First, in statistical inference, the goal is generally to decide between two competing hypotheses. These are different possible explanations for the underlying population from which the data come. We assume that one of these is true (sort of like the assumption of innocence in a courtroom), and look to find how likely our data are under this assumption. If the data are sufficiently unlikely given the assumed hypothesis, we generally conclude that this hypothesis is likely false, and that the alternative hypothesis is a more reasonable explanation.
The accusation of the authors here (Note: both authors are economists, not statisticians, by training) claim that instead of interpreting a P-value of 0.03 correctly as a 3% chance of seeing data like this if the assumed hypothesis is true, users read this as a 3% chance that the assumed hypothesis is correct. While I agree that this is an incorrect conclusion, I disagree with their assertion that we need a major revisiting of statistical thought based on this confusion among some statistical users. I have never heard a trained statistician make this mistake. I have heard of, and seen firsthand, users with little statistical training make this mistake frequently. How is this statistics fault?
Evaluating the correct interpretation depends on the view of statistics that you take. In a frequentist view, the assumed hypothesis is either correct, or it is not. Thus, while we don’t know the probability that it is correct, the only options are 1 (if it is true) and 0 (if it is not). There is no such thing as a 3% chance the hypothesis is correct, so the backwards interpretation is nonsense.
In a Bayesian view, the probability that the assumed hypothesis is correct depends on how likely it was to be correct before gathering data, how likely the data is assuming the hypothesis (the 0.03 above), and the likelihood of the data given the alternate hypothesis! Clearly, this is unlikely to be exactly the 0.03 found as part of the calculation.
So neither of the major perspectives within statistics is likely to fall into this error. Perhaps the users that Ziliak and McCloskey come into contact with are confused, but this is not a reason to claim statistics is wrong, it is simply evidence of a greater need to rely on those of us who are trained to interpret things correctly.
The other major problem that Ziliak and McCloskey cite is the concern with significance rather than estimation. They claim that it is silly to ask whether a difference exists between two groups on average, rather than how big the difference might be. Once again, I wonder where these authors learned their statistics. All the introductory level courses I have taken or taught have stressed that there are two parts of an analysis, and both are important. We should evaluate whether there are differences, and then if there is a statistically significant difference, we should estimate their size and evaluate whether that difference is practically significant.

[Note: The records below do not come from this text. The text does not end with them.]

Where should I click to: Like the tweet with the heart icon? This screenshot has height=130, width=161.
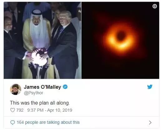coord(12,110)
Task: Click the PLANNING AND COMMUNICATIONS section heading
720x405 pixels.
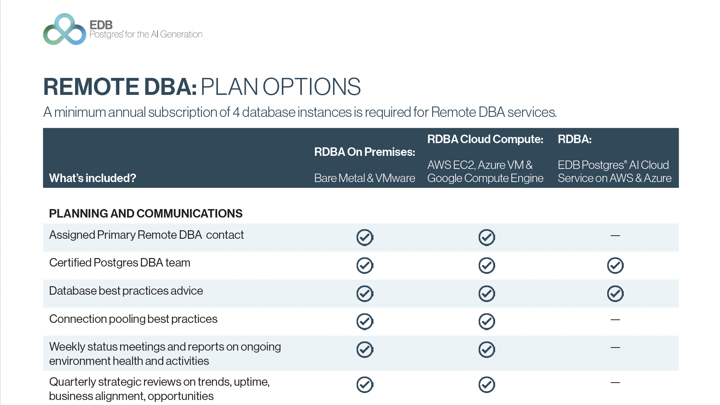Action: click(x=146, y=213)
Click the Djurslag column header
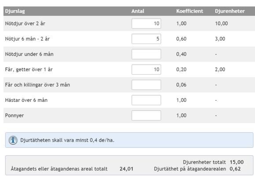 [x=15, y=11]
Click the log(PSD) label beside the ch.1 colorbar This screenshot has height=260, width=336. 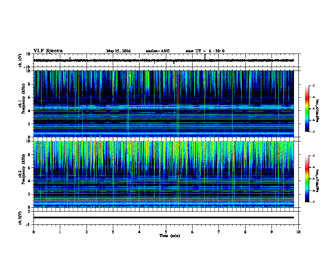318,111
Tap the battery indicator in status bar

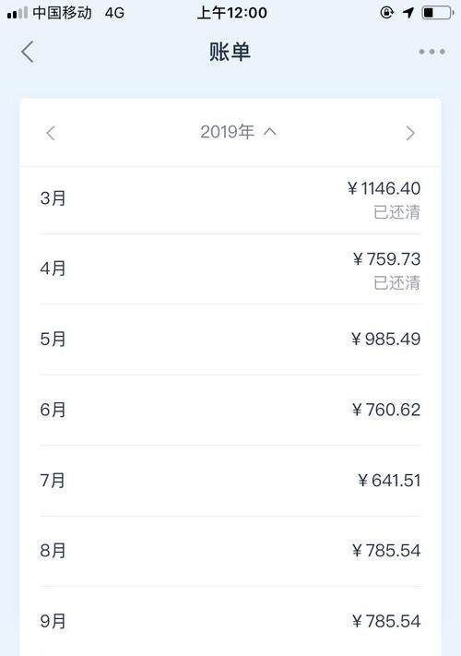pyautogui.click(x=438, y=13)
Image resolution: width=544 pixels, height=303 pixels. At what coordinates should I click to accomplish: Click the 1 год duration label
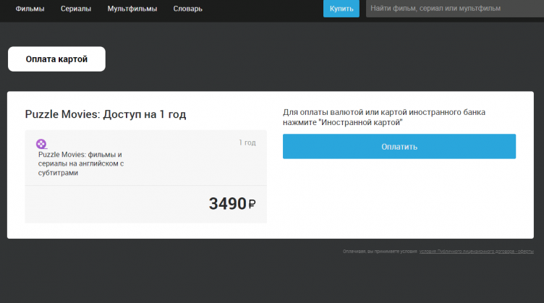pos(247,142)
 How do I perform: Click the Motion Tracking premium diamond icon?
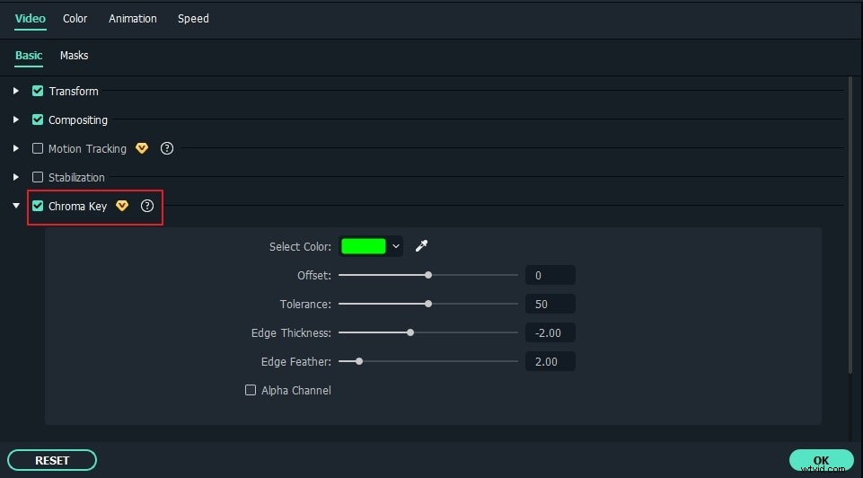pos(142,148)
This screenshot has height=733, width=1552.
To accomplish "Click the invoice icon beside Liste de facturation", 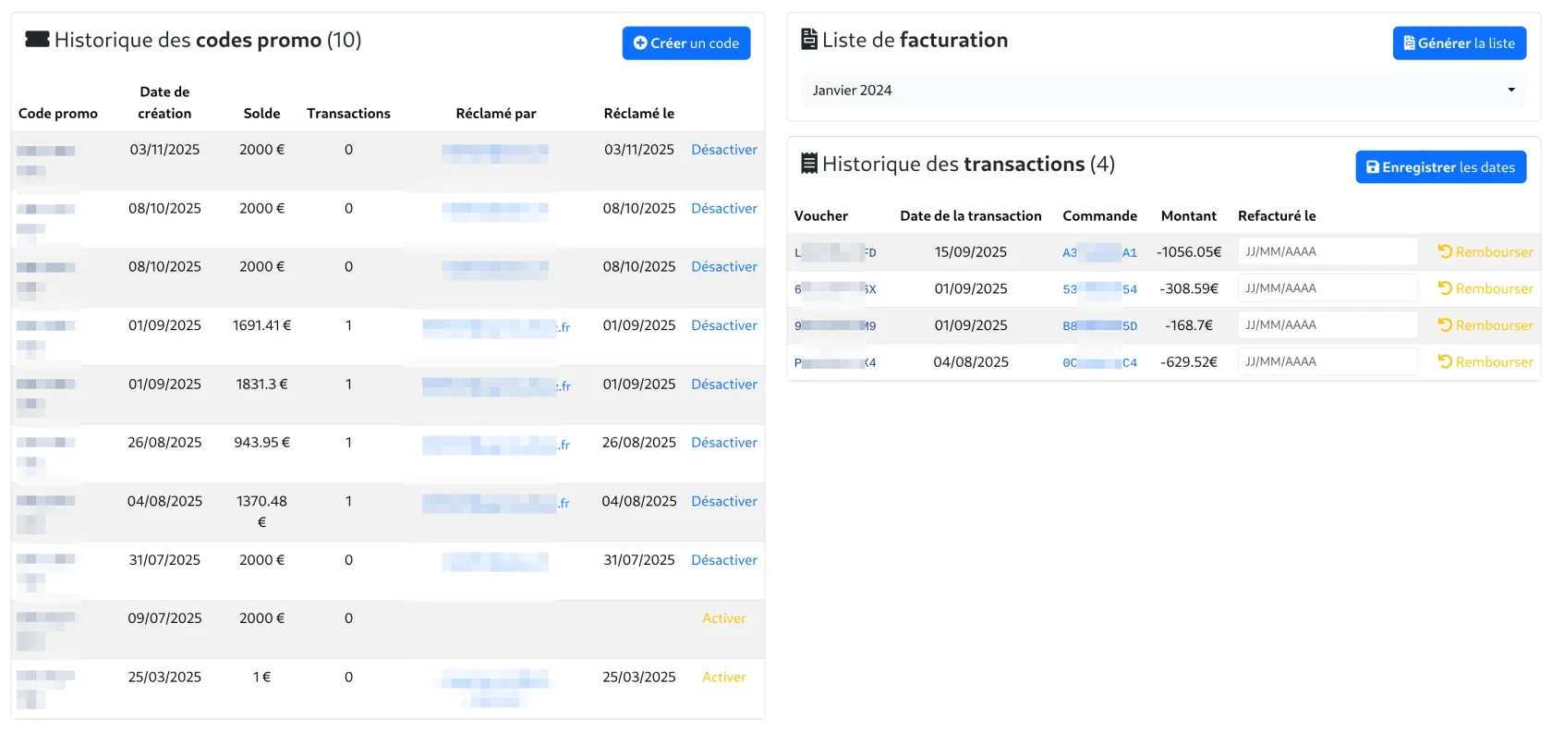I will pos(808,40).

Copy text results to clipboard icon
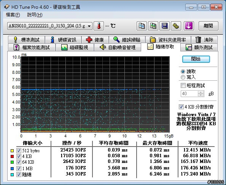point(142,26)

When a book starts off griping about problems that statisticians have been warning those who use the methods of our field about, it is hard for me to feel motivated to continue to read the book. Would an economist read through a book about poor economic theory if it were written by a biologist? Sure, the biologist may have some knowledge or experience, but, as an outsider, it is unlikely that it would be taken seriously by those who are really experts in the field. This is part of why I abandoned the book, and don’t plan to go back.
Here’s my proposition for the authors: ask schools to require that students take more/better statistics courses to be better consumers of the statistical help that they need! When doing a study/publishing a paper involving the analysis of data, a statistician should always be involved to insure that the methods are appropriately applied, and the conclusions are stated in legitimate ways. Bemoaning the poor application of statistics by false and over-stated accusations against the field itself doesn’t help anyone, in my opinion.
By the way, while I’m ranting, when I mention I teach statistics, don’t tell me you had “that course”, as if there is only one course. You wouldn’t say to someone who teaches Spanish, “I had that course.”, so don’t do it to statisticians (or philosophers, historians, accountants, etc. for that matter).